[Data supplied — start]

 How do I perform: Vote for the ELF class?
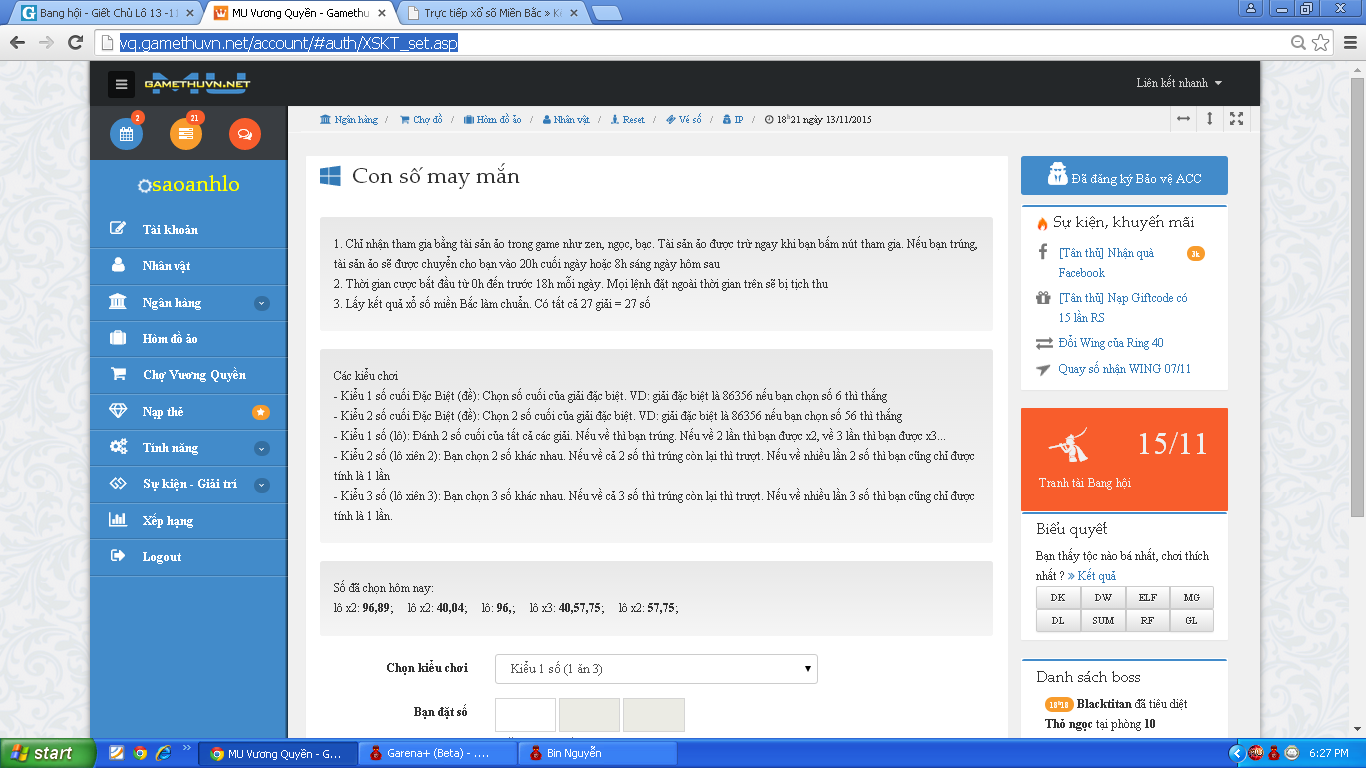(1147, 598)
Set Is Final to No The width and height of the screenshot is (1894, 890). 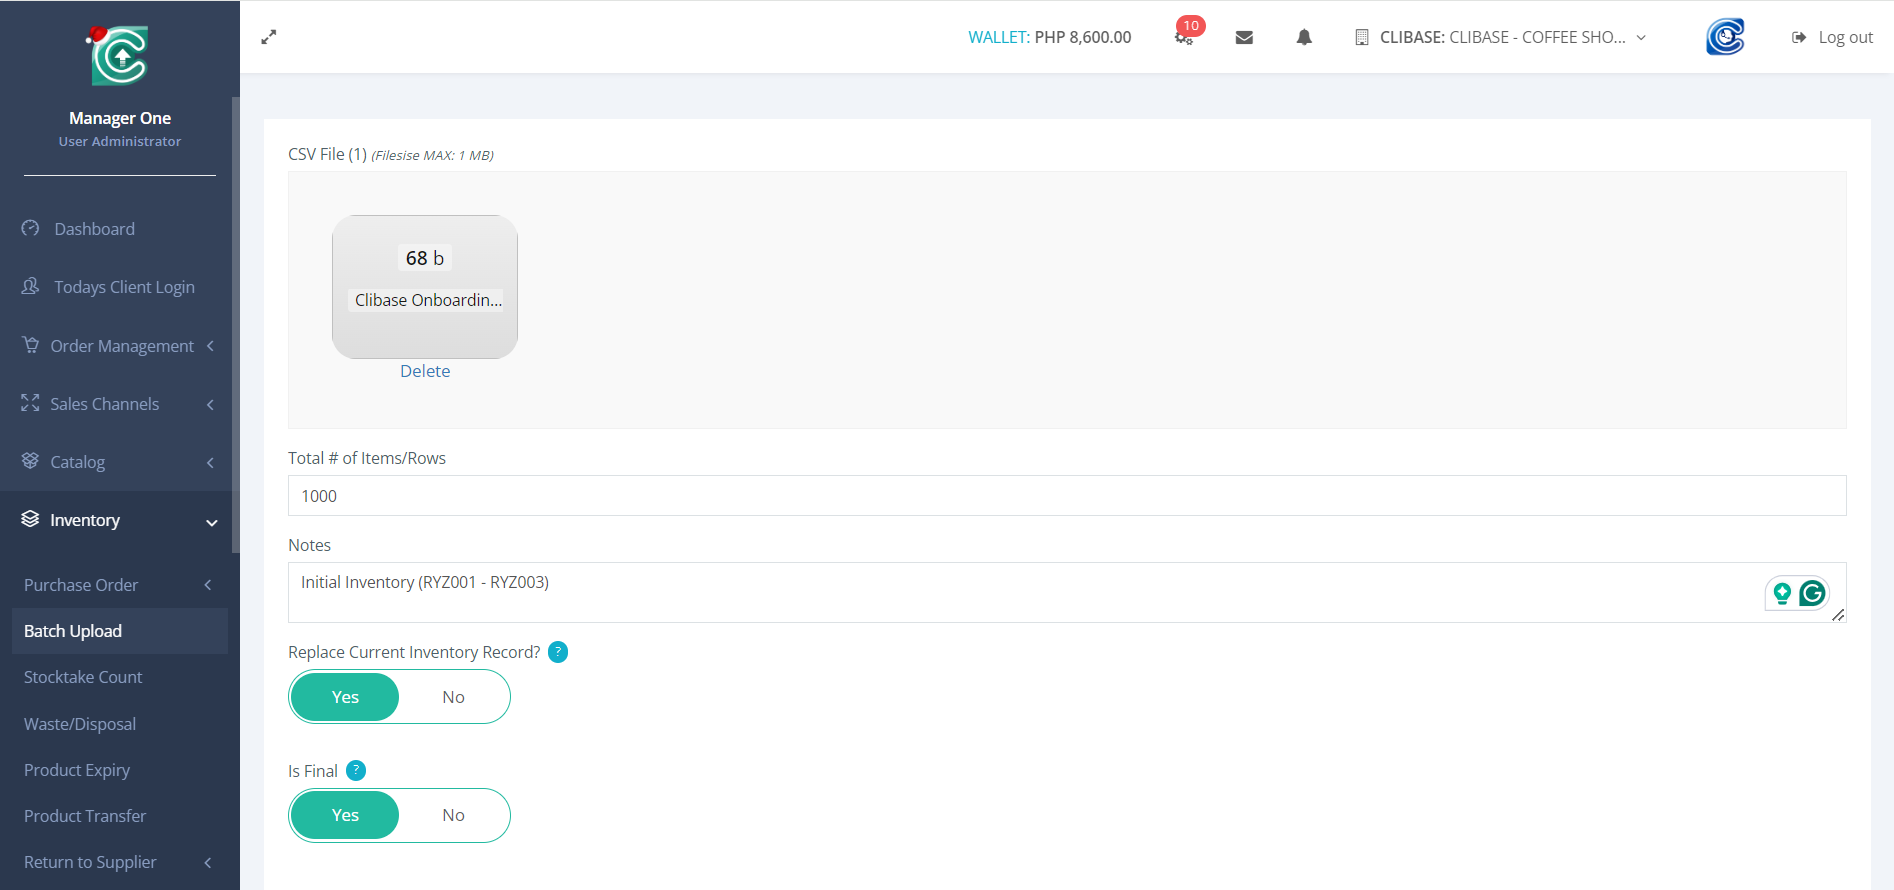click(453, 815)
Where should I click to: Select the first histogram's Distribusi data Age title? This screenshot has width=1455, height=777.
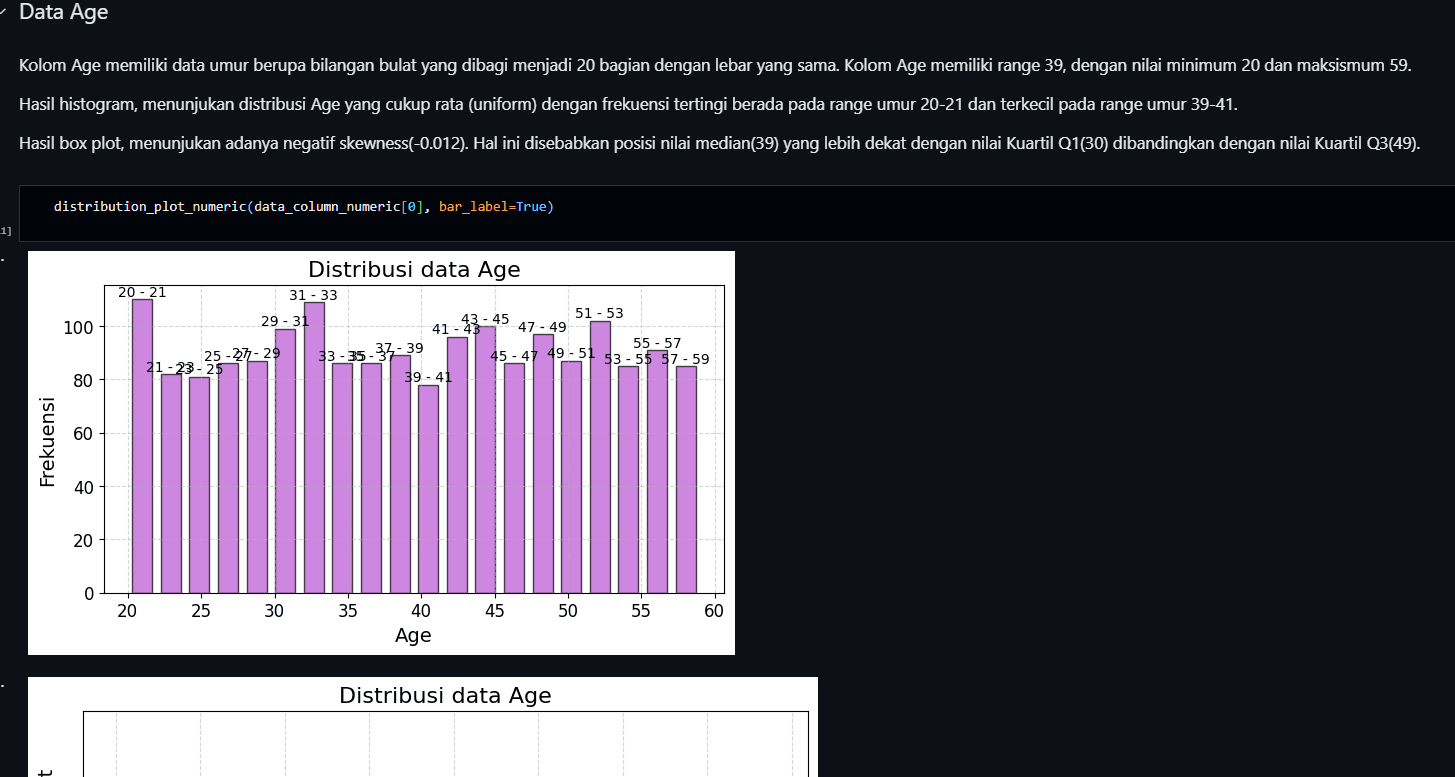coord(414,269)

[Data supplied — finish]

What is being asked: Only the lines from the one containing "Where should I" through the last line of the data above, both included, belong in the reply, each restated exactly and without pictures.

Answer to this task:
Where should I click to: Select the first histogram's Distribusi data Age title? This screenshot has width=1455, height=777.
coord(414,269)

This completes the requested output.